◆ INSTRUCTIONS
1. From the ankylosing spondylitis text, reproduce the passage that opens with the words containing "- It occurs" and closes with "HLA-B27 get AS.", switching "1 in 1000" to "one in a thousand".
2. Decide whether each statement below agrees with the ankylosing spondylitis text, answering yes or no and quoting the deciding words: (a) AS rarely begins after the age of 45; (b) a person who has the HLA-B27 gene will definitely develop AS; (c) AS can be cured.

◆ EXTRACT PROVIDED
────────────────────

1. Myth or Fact? Ankylosing Spondylitis (AS) Only Affects the Back
This is a big myth. Ankylosing Spondylitis (AS) is a form of inflammatory, painful arthritis that mainly affects the lower back and spinal joints (vertebrae). However, other joints such as the knee, shoulders, hips, ribs, heels and small joints of the hands and feet can be involved, too.
Even the eyes can be affected with a condition known as uveitis, and rarely, the lungs and heart, too.
- The word spondylitis refers to inflammation of the spine; ankylosis means fusion of two bones into one.
- The joints between the vertebrae, and the joints between the spine and the pelvis eventually grow together (fuse).
- This can limit movement and cause severe pain.
People with severe AS may stoop over due to the fixed position of the spine – this is termed kyphosis.
2. Myth or Fact? Ankylosing Spondylitis Only Affects the Elderly
This is also a myth. Ankylosing Spondylitis (AS) is uncommon and rarely begins after the age of 45.
- It occurs most frequently in white males 20 to 40 years old, although it can occur in children, too.
- Even though ankylosing spondylitis is a type of arthritis, it only affects about 1 in 1000 people.
The exact cause of AS is not known, but there does appear to be a genetic link as it does run in families. About 90% of people with AS also have a gene that produces a “genetic marker” – a protein called HLA-B27. However, having the gene doesn’t mean you will absolutely get AS – fewer than 5% of people with HLA-B27 get AS.
3. Myth or Fact? Ankylosing Spondylitis is Easily Curable
This is a myth, too. There is not a cure for Ankylosing Spondylitis (AS); however, there are FDA-approved medications that can reduce AS symptoms and help to manage the pain.

────────────────────

◆ Stored records
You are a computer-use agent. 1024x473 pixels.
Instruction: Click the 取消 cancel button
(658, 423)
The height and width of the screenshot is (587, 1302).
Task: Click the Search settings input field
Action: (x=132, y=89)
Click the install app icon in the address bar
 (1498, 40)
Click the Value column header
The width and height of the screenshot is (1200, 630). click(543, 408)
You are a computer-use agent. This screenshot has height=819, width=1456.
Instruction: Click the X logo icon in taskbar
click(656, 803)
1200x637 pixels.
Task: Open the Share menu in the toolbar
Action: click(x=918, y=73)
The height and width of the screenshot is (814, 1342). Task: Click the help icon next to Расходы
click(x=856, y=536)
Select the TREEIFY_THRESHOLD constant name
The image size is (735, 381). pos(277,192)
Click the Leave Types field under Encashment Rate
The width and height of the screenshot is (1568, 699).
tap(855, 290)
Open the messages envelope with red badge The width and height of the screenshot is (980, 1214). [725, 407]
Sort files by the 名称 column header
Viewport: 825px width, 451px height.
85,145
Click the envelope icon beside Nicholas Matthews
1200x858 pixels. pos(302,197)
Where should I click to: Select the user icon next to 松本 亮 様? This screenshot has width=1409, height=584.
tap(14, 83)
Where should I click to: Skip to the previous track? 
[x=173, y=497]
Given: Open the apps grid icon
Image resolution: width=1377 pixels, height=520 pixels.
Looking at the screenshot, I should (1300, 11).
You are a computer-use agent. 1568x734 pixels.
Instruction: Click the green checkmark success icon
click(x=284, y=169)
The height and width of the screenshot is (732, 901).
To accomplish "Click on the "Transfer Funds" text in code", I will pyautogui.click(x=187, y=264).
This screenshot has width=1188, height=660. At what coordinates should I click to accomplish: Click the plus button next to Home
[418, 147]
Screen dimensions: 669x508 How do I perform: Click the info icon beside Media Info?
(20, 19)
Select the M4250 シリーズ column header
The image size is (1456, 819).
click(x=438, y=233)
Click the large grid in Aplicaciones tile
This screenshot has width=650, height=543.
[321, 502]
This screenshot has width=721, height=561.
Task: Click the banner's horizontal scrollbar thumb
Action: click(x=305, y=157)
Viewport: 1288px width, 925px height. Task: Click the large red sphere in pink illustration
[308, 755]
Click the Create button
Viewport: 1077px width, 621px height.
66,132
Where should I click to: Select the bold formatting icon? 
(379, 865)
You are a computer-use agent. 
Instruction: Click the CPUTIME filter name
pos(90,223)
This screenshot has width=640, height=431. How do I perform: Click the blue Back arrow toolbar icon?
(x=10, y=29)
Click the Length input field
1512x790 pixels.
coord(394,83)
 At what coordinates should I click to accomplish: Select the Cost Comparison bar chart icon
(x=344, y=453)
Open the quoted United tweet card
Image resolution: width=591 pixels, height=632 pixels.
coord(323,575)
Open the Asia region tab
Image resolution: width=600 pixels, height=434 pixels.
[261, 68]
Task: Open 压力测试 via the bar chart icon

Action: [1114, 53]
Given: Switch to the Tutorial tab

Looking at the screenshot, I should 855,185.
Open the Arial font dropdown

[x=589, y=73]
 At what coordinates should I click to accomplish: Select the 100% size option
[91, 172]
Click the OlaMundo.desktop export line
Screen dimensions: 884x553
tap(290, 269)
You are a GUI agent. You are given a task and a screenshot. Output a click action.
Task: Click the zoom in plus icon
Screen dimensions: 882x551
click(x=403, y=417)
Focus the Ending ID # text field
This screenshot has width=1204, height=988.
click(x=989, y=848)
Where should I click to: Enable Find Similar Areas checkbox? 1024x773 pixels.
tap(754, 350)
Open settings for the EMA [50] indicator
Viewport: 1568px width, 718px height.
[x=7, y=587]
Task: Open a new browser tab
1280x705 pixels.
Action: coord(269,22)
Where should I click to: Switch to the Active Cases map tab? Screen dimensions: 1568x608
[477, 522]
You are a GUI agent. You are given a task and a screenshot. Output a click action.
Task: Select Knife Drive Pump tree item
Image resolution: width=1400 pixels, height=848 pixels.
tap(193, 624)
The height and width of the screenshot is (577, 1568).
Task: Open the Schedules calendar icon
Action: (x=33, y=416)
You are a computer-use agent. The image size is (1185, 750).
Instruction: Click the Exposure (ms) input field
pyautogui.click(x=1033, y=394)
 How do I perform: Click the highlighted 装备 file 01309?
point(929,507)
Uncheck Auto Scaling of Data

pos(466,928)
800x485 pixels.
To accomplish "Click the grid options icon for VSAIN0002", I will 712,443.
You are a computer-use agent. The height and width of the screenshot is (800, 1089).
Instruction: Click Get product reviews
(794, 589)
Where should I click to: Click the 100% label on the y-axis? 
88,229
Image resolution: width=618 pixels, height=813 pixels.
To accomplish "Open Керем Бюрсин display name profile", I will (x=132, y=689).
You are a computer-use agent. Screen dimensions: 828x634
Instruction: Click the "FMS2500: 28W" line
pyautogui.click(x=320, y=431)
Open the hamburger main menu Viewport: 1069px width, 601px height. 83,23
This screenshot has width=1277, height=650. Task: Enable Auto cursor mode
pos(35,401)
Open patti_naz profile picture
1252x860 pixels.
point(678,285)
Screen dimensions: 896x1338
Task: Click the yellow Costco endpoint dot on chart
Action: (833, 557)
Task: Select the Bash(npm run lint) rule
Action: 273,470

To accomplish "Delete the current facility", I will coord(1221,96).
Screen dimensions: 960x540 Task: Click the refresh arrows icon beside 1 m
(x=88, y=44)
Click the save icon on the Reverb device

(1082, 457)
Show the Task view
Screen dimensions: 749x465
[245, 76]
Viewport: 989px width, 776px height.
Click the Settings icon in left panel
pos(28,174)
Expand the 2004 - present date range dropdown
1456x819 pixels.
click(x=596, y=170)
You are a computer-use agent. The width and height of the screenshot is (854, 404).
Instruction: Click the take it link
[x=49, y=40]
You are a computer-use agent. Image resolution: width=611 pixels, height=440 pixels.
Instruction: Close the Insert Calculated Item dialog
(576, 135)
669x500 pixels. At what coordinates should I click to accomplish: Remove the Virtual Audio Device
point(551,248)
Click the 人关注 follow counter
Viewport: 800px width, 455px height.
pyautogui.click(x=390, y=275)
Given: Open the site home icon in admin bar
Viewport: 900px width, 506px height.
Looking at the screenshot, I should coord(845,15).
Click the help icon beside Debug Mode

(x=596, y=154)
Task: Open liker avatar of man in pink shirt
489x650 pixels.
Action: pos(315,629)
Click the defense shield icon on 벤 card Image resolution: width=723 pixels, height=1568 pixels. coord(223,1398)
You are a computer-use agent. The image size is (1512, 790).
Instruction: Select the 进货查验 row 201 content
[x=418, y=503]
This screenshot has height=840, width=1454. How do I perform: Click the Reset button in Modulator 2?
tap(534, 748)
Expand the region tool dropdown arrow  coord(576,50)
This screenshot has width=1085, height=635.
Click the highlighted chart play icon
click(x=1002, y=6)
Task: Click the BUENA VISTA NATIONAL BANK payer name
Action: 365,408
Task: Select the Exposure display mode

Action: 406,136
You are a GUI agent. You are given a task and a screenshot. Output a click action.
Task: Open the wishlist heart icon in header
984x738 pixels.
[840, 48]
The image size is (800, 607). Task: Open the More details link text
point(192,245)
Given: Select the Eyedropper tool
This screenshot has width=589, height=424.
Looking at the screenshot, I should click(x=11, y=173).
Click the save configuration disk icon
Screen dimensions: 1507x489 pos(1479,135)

────────────────────

◆ SOLUTIONS IN ORDER
1.
- It occurs most frequently in white males 20 to 40 years old, although it can occur in children, too.
- Even though ankylosing spondylitis is a type of arthritis, it only affects about one in a thousand people.
The exact cause of AS is not known, but there does appear to be a genetic link as it does run in families. About 90% of people with AS also have a gene that produces a “genetic marker” – a protein called HLA-B27. However, having the gene doesn’t mean you will absolutely get AS – fewer than 5% of people with HLA-B27 get AS.

2.
(a) Yes: "rarely begins after the age of 45."
(b) No: "having the gene doesn’t mean you will absolutely get AS."
(c) No: "There is not a cure for Ankylosing Spondylitis (AS)."